ACTION ITEM:
Copy out each entry below verbatim, skipping the images.

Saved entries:
---
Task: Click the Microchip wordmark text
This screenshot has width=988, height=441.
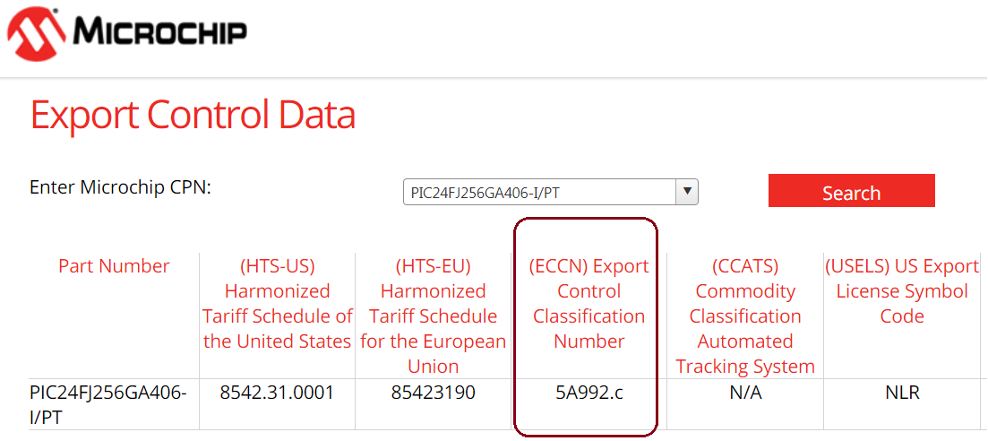Action: click(x=160, y=33)
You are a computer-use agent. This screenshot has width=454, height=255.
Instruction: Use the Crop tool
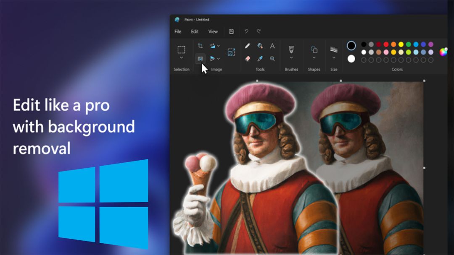click(201, 45)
---
WORKED SOLUTION:
Task: Click the Microchip wordmark text
This screenshot has width=988, height=441.
Action: click(x=160, y=33)
You are a computer-use agent. This screenshot has width=454, height=255.
Instruction: Use the Crop tool
click(201, 45)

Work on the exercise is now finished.